Recently, the Delaware Court of Chancery ruled that it would allow an important shareholder lawsuit against Barnes & Noble to proceed. Here is a take from Grant & Eisenhofer, the co-lead counsel to the group of institutional shareholders who have brought the case as a derivative action on behalf of Barnes & Noble:
Chancery Court Vice Chancellor Leo Strine denied a motion to dismiss a lawsuit against seven current or former directors of Barnes & Noble for approving a 2007 acquisition of a college textbook subsidiary controlled by B&N’s Chairman Leonard Riggio (here’s the court transcript referred to in the ruling which is really the substance). Other directors named include Riggio’s brother and Barnes & Noble Vice Chairman Stephen Riggio, along with Irene Miller, the company’s former Vice Chair who is currently lead director of Coach.
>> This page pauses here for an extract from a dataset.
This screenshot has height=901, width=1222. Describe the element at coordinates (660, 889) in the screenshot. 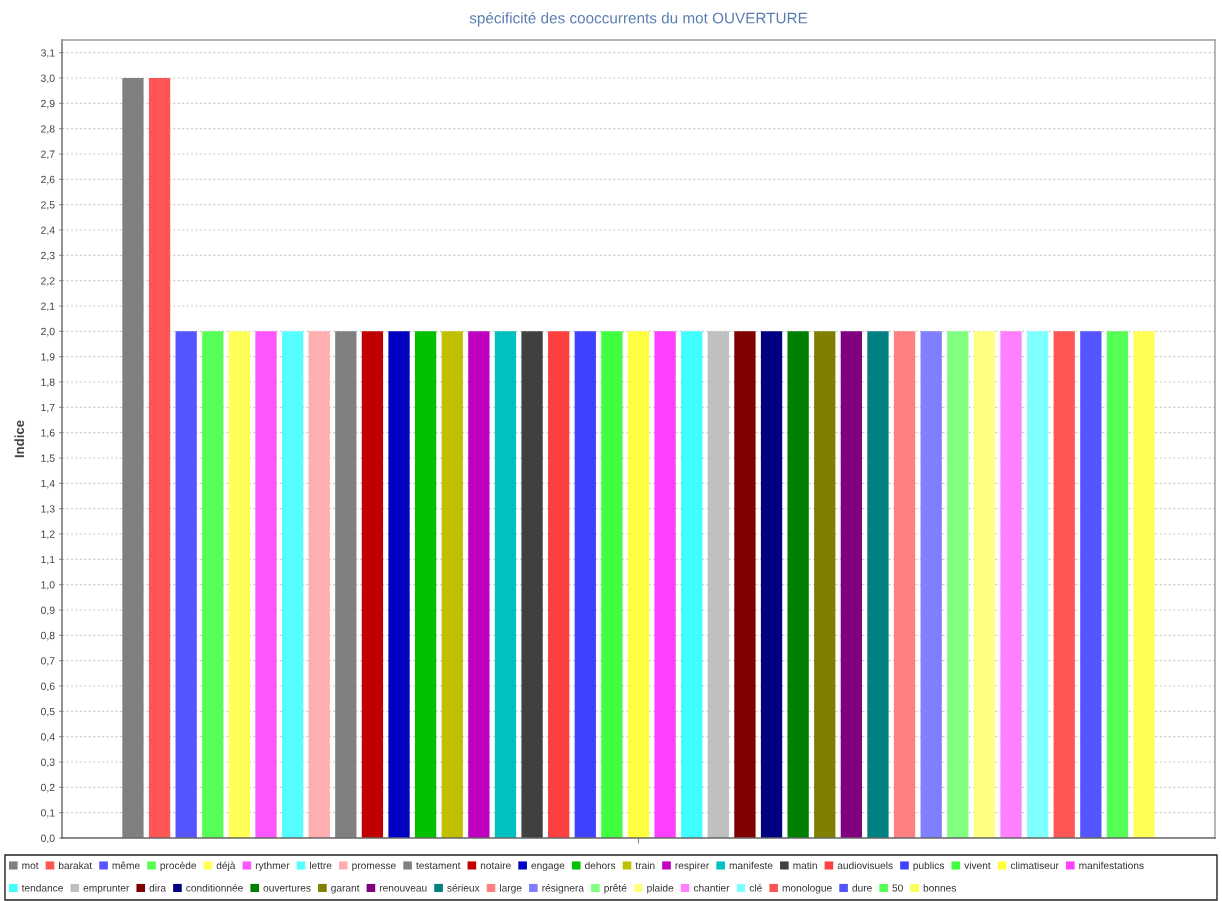

I see `legend-label: plaide` at that location.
Shareholders are challenging the board’s approval of B&N’s $596 million acquisition of textbook retailer Barnes & Noble College Booksellers, alleging the board breached its fiduciary duties to the company in purchasing a failing company in a sinking industry. They allege the driving purpose behind the deal was to enrich Len Riggio. In his bench ruling allowing the case to move forward, Vice Chancellor Strine considered the actions of the board – including alleged conflicts among some board members – and concluded that the board’s approval of the acquisition “gives off a very fishy smell.”
Notes the firm’s co-Managing Partner Stuart Grant, “This case will demonstrate that Len Riggio forced a nearly $600 million deal onto shareholders as a way to extricate himself from a retail business that he knew was failing. In cashing out on favorable terms for himself, he forced Barnes & Noble’s public shareholders to ‘double-down’ on a losing investment.”